Solving state and national budget woes is going to demand a painful set of decisions on where to carve out money — from public services, public safety, environmental protection? — no matter where legislators look.
But an unlikely coalition of organizations, including the NAACP, ACLU and Grover Norquist's Americans for Tax Reform,* is rallying around a common target: Why, they ask, are we spending so much money on prisons?
Over the last 40 years, America's inmate population has quadrupled, from 500,000 to 2.3 million, giving the U.S. 5 percent of the world's population, but 25 percent of its prisoners. The country now spends $70 billion a year — $50 billion of it at the state level — locking up all of these people, many of whom are nonviolent offenders snagged in the war on drugs.
The budget crisis represents a kind of perverse opportunity for prison reform, and those rallying together behind the idea now include both fiscal conservatives and social justice advocates. The NAACP last week released a report calling for states to divert money from incarceration to education. Norquist stood alongside the group supporting the idea, and potential conservative president candidate Newt Gingrich is on board as well.
"It's a sort of Catch-22, because we're happy that the report has received the attention it has, and we're happy that it's in the discussion at the state level around the budget," said Robert Rooks, director of the NAACP's criminal justice programs. "But we hope that if we were not in a crisis, some of the principles and ideas would still hold up."
Since the war on drugs began in the early 1980s, spending on prisons has grown at six times the rate of spending on higher education. But the NAACP doesn't just want to point out misplaced priorities in comparing prisons to schools — it wants to draw attention to the intricate relationship between the two.
Research has documented the impact of mass incarceration on destabilizing communities.
"I was familiar with that work, and I knew we were going to uncover some pieces of that," Rooks said. "I have to say I was shocked when we started to see the strong connection between low-performing schools and high-incarceration communities."
The report cites case studies of six cities, overlapping data on incarceration rates by zip code or census tract with statistics on school performance. The correlation is strong: In Los Angeles, 67 percent of low-performing schools are located in neighborhoods with the highest incarceration rates (likewise, two-thirds of high-performing schools in L.A. are located in low-incarceration neighborhoods).
The relationship between education and incarceration looks cyclical.
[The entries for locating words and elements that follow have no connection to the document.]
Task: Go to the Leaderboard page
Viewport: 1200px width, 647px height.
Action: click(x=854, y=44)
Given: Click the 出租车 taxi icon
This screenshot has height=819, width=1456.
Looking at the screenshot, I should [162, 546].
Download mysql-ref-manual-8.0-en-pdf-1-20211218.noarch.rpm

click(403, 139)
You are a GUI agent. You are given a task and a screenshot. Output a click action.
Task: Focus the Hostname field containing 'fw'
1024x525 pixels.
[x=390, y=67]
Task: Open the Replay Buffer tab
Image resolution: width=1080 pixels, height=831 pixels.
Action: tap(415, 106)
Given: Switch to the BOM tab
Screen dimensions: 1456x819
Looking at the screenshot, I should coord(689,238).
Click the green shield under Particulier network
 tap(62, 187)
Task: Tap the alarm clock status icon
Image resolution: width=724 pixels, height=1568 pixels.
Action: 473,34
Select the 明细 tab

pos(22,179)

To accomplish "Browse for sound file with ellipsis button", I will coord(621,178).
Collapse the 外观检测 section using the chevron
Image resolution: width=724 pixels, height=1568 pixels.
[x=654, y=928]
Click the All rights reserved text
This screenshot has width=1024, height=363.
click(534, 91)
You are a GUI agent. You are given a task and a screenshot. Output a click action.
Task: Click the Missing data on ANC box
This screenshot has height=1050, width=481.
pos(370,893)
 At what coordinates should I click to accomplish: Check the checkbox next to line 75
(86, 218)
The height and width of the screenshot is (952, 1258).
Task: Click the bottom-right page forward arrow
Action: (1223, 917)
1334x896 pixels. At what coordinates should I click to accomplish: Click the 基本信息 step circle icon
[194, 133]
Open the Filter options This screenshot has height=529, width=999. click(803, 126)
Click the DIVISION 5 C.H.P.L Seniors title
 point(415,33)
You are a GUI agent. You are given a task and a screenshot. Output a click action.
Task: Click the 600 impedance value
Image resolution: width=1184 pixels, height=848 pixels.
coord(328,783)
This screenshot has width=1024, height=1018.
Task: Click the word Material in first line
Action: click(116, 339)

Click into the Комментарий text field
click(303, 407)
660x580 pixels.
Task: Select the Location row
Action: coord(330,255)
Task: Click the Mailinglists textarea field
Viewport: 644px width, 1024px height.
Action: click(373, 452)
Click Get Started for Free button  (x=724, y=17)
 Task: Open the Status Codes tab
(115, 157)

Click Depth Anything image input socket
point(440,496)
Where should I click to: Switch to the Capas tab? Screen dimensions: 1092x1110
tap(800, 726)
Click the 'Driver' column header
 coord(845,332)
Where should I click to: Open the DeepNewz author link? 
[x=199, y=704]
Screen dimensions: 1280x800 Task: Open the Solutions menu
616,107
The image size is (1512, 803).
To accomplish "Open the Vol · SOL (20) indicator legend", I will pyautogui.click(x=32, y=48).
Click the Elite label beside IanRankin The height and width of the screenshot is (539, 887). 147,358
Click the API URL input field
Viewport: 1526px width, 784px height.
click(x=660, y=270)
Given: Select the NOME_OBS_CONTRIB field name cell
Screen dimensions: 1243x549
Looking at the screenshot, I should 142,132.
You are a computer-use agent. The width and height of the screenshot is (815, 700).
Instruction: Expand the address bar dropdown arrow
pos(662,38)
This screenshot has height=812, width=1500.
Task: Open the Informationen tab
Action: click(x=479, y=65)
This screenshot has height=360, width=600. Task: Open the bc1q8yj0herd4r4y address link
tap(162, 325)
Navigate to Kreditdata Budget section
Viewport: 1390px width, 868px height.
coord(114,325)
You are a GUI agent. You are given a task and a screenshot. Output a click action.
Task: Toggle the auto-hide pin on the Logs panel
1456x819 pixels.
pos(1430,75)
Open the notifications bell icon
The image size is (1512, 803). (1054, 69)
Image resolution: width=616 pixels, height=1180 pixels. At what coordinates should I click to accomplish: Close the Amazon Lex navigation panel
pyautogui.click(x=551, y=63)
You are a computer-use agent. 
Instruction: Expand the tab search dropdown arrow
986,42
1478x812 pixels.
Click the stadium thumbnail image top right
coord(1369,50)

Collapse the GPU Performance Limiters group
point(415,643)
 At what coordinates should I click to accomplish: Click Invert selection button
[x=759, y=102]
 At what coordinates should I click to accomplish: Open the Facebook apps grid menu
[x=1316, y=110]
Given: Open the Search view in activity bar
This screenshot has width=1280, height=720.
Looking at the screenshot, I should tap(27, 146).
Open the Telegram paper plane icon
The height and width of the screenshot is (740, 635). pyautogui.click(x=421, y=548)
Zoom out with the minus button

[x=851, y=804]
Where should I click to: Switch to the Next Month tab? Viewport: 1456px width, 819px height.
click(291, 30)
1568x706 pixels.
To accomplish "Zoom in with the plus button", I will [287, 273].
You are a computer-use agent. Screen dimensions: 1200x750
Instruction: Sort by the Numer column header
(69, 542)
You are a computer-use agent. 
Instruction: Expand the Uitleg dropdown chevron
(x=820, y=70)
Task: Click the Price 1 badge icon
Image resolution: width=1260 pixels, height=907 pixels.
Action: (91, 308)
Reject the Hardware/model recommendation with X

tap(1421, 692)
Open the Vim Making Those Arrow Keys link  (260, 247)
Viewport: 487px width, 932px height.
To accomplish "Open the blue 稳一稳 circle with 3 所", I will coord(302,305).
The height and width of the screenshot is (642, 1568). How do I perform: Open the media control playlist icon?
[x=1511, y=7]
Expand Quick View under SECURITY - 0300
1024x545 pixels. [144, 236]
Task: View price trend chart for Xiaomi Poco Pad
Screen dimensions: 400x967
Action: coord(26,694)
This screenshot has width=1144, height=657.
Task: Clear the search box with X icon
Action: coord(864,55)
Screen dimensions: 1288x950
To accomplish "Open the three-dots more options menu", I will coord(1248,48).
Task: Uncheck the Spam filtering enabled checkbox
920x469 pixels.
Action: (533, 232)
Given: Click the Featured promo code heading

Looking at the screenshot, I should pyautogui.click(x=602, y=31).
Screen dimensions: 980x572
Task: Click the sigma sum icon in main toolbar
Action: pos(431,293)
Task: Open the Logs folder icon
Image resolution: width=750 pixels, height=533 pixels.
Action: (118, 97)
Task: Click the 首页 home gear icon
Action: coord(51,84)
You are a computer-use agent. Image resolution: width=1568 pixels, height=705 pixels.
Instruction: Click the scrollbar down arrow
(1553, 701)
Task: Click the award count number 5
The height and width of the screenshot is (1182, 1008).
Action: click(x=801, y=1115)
Money diverted from schools leads to poor student outcomes and higher incarceration, and that higher incarceration demands ever more funding that might otherwise be spent on schools. The link isn't just theoretical. In many cases, schools and prisons literally draw from the same pot of money — state general funds, from which K-12 schools derive about 70 percent of their state funding, and prisons 90 percent, according to the report.
"If you look at general fund dollars and how they've been spent over the last 20 years, you can see that as one goes up, one is going down around the same time," Rooks said. "We were not in those meetings to know if someone intentionally took dollars out of education and put it into prisons, but when you study the 20-year trend, it's so striking that you can bring attention to it, and then ask legislators to be accountable for it."
For the NAACP, the issue is partly about reform of a criminal justice system that disproportionately touches minority communities (just by addressing why we incarcerate blacks and Latinos at a higher rate than whites for the same crimes, the report points out, we could cut the prison population and save billions of dollars). But the issue is, more broadly, also about tax-payer dollars ill spent — and that's why the conversation is timely now when so many other expensive policy proposals are not.
If we engaged in education spending more efficiently outside of prisons, educational programs for existing inmates, and treatment alternatives for would-be inmates with mental health and drug abuse problems (who now comprise more than half of the existing prison population), there would be less need for prisons anyway.
"What we're doing is we're redefining public safety for people, in terms of how we achieve and accomplish public safety," Rooks said. "In order to do that, we have to make sure everyone is represented, from the folks that used to talk about 'tough on crime,' to the social justice people, to the fiscal people. It's going to take everyone because of the space public safety occupies for most Americans."
* An earlier version of this story included the National Rifle Association as a partner in the coalition. While it was involved in early discussions, it was not part of the final lineup.